HERRIMAN — Shelly Millgate wants her infant son, Logan, to know he has many people in his life who love him.
That's one reason she and her husband, Mike, agreed to an open adoption with the 13-month-old's birth mother, Krishna. She selected the Millgates to adopt the baby through a private adoption.
Krishna has regular contact with the Millgates. She even attended the court hearing to finalize the adoption of his older brother, Mason.
"She is a part of our family, and it doesn't feel weird at all," Millgate said. "She comes to our family events because she's a part of it now."
The goal is for Logan to know his personal history to the point he's not overwhelmed with questions later in life, she said.
While every adoption is different, Millgate said if birth parents can help foster healthy relationships with the children they place for adoption, it can be positive for all involved.
"Birth mothers love their babies and want to do what's best for them. In our experience, it's more helpful to have the contact," she said.
Increasingly, adoptive parents are agreeing to open adoptions. While some adoptive parents and birth parents come to an understanding about their expectations, the agreements are not legally enforceable, said Sen. Lyle Hillyard, R-Logan.
Hillyard, who handles adoptions as part of his law practice, is sponsoring SB155 to change that. He said his interest in the issue stems from handling the case of a birth mother facing a state petition to terminate her parental rights.
"It became very clear working through the case that we probably could have consented to the termination, and her parents, who had basically raised the children during all the trauma the mom and dad had been through, could have continued to have contact with the children. But it was explained to me under Utah law, you cannot enforce any such agreement," Hillyard said.
SB155 was heard by the Senate Judiciary, Law Enforcement and Criminal Justice Committee on Tuesday, though Hillyard said the legislation is not in its final form and he would bring a substitute bill to committee later in the legislative session.
Hillyard said he intends to limit the open adoption legislation, initially, to adoptions of children in the state foster care system.
While members of the public could not comment on the bill in its final form, people who testified before the Senate committee were divided on the concept of enforceable open adoption agreements.
Larry Jenkins, a Utah adoption attorney, said much depends upon individuals involved. In the case of his nephew, who was adopted, visits from his birth mother were a negative experience.
"Every time there's been contact with the mother, it's created more problems than not," Jenkins said. "He's literally turned into a mess every time there's been contact."
David Hardy, a past president of the Utah Adoption Council, said there is no consensus on the issue among adoptive parents.
"There's certainly concern we're cheapening the parental relationship if you have an enforceable agreement," Hardy said.
Stan Swim, of Pleasant Grove, who has served six years on the National Council for Adoption and is an adoptive father, said the council opposes enforceable agreements that can have the unintended consequence of rendering a child "a bargaining chip."

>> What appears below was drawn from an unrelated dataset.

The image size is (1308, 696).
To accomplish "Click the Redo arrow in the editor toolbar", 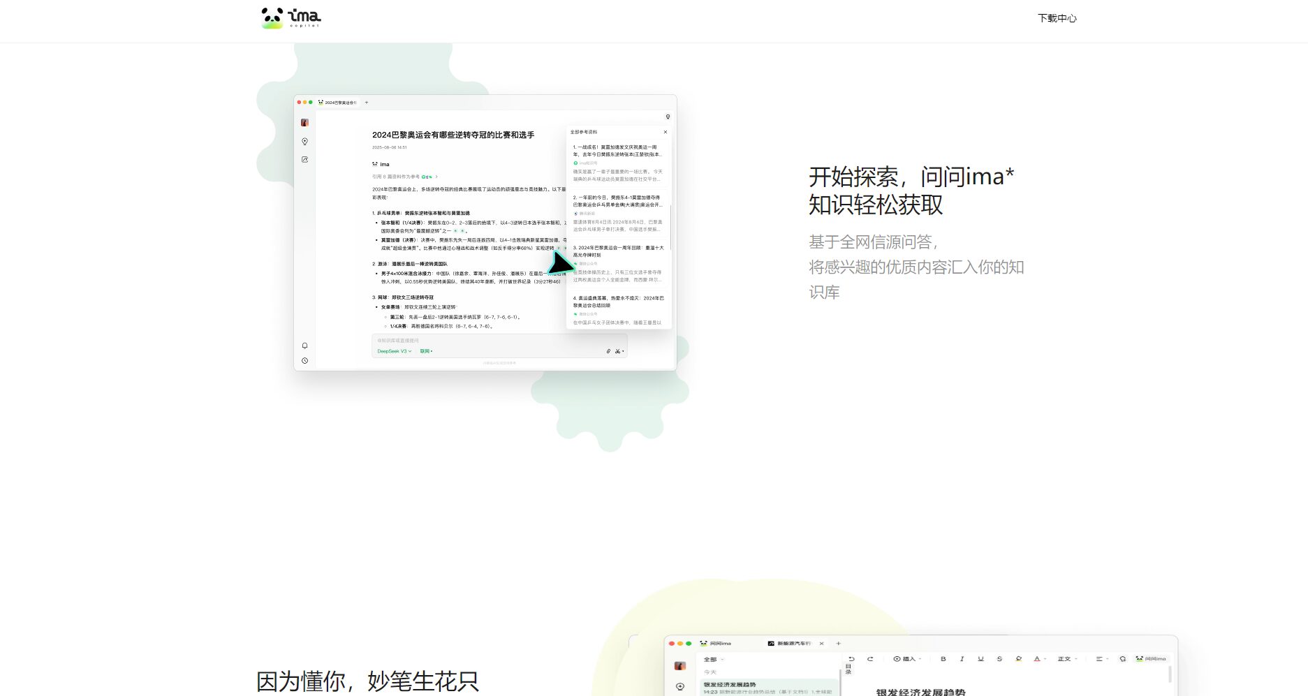I will pos(870,659).
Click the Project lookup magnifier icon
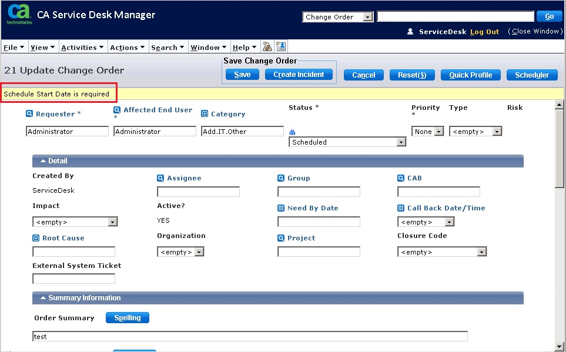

Hillyard said one of his aims in sponsoring the legislation is to help children achieve permanency with adopted families. He said he believes if birth parents — and possibly grandparents — could have some reasonable expectation of visits or information about the child, birth parents may be less hesitant to relinquish their parental rights.
Whatever form the legislation takes, Swim said the "first consideration has to be the best interest of the child. The best interest of the child must be at the center of all of this."
The Utah Council for Ethical Adoption voted Tuesday to support the legislation. Council president Wes Hutchins, an adoption attorney, said enforceable agreements would help birth parents who have been defrauded by "desperate adoptive parents willing to promise to do anything to get a child in their homes."
Hutchins said the agreements, which are not legally enforceable in Utah, end up being "bait and switch."
Millgate said the family's ongoing relationship with their youngest son's birth mother has helped adjust to her decision to place her baby for adoption. While Krishna didn't agonize over the decision, "it was harder than she would have imagined," Millgate said.
Having an ongoing relationship with the Millgates has helped her process those emotions. Millgate said the relationship honors the birth mother for her part in bringing together their family, which also includes two sons the couple adopted through the state foster care system.
Hutchins, who handled the Millgates' adoption of Logan, said the family has a goodwill agreement with the birth mother. While not legally enforceable, both parties have honored the arrangement.
Among their three sons, the Millgates have no contact with one birth mother, limited contact with another and regular contact with Logan's mother.
"The one that's open is the easiest, no question. We trust her; she trusts us. We can talk about anything that comes up," Millgate said.